You’ll walk into random pizza shops and ask what type of flour they use for their dough. You’ll check around to see if you can tell what kind of tomatoes their sauce is made of and ask a pimply-faced worker what temp the pizza oven is set to (probably met with a pizzled look). It’s a curse, but also a blessing. You’ll know what good pizza, real pizza is all about. Coincidentally, you’ll also find yourself yelling “Best Pizza in Dallas!!” when anyone starts a sentence with “Il Cane….

RATING: ****

Cane Rosso on Urbanspoon

 

Review: Lucia. Dallas, TX.

Lucia
408 West 8th Street
Dallas, TX 75208

For the food-loving contingent of the greater DFW area, Lucia is legend. The story of its creation is the sort of proverbial fairytale that those of us who romanticize about owning our restaurant (I include myself in that group, even though I have no training, experience or knowledge for that matter and should know better) latch on to and tell all of our friends about. A husband and wife team? He cooks? She runs front of house? What an amazing set up!

That being said, I’m not the only one who loves this fairytale and desires to be a small part of it. Eating here can be difficult. Getting a reservation requires about a month of preparation. I actually booked mine about 2 months in advance, so going in this place had a lot to live up to.

The first thing we ordered was the obligatory salumi plate. David Uygur, the Chef/Owner/Husband, makes all the charcuterie himself. It’s known somewhat as his signature. Ours came with sorpressata, black pepper sausage, chicken liver crostini, duck pate and lardo.

While the charcuterie was good, having just had the charcuterie board at Toro Bravo a few days previously, I wasn’t blown away with it. Unfortunately that would be a microcosm the rest of the meal.

Next up were the pasta dishes.First, spaghetti with sea urchin butter was probably my favorite dish of the night. A great smooth tasting butter sauce and the flavor of the sea urchin really stood out. I could have done without the garlic bread crumbs on top, but it didn’t take too much away from the dish.

The other pasta dish was a potato gnocchi with texas tomatoes. This was very good and the tomatoes were fresh and amazing.

For entrees, we ordered druck breast with pickled cherries, lady cream peas and foie gras. Though I’m not a huge duck man, I thought this was really good. The cream peas with the foie gras were outstanding. Definitely not something you eat everyday.

The next entree (partly eaten above), was a slow roasted pork shoulder with polenta and coppolini onions.

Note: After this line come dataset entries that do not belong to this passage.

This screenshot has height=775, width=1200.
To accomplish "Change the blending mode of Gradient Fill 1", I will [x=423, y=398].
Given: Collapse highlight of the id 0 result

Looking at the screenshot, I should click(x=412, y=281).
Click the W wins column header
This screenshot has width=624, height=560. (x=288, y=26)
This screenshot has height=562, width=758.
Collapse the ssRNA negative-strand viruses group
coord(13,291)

I thought the polenta was ok, but the pork was a real disappointment. The cut was full of so much gristle (an estimated 50%) that it was just not enjoyable. This dish is the main reason I would consider this meal 3 star, instead of 4. I understand that that is a slim margin for error, but with great praise comes great expectations.

Being a bit disappointed in the meal, we decided to not order dessert and instead cut our losses and enjoy a little walk in the Bishop Arts District.

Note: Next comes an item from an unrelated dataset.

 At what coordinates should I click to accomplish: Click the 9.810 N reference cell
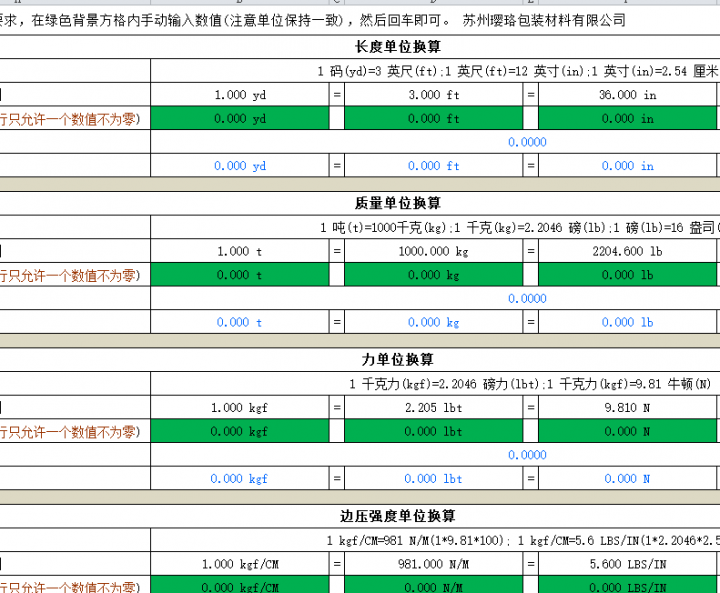click(628, 408)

Overall, I should mention that this meal was not a bad one. It was good in fact. The problem is that a meal that requires a 2 month reservation, and is praised by every notable food authority you can think of, is expected to be more than good. It’s expected to evoke sweeping emotions, to inspire you, to challenge preconcieved notions you had about food. It didn’t do any of those things for me, it was just a good meal. If the pork had been delicious, this would have been a 4 star meal in my mind, but still a disappointment of sorts.

All that being said, I am completely behind what the Uygurs are doing here. Dallas needs more restaurants with an undying dedication to quality. They seem to slave over every detail of the restaraunt from the wine list to every last ingredient. These are qualities you want in restaurants you spend your money at. Maybe if we had more, you wouldn’t have to try so hard to get a seat at Lucia.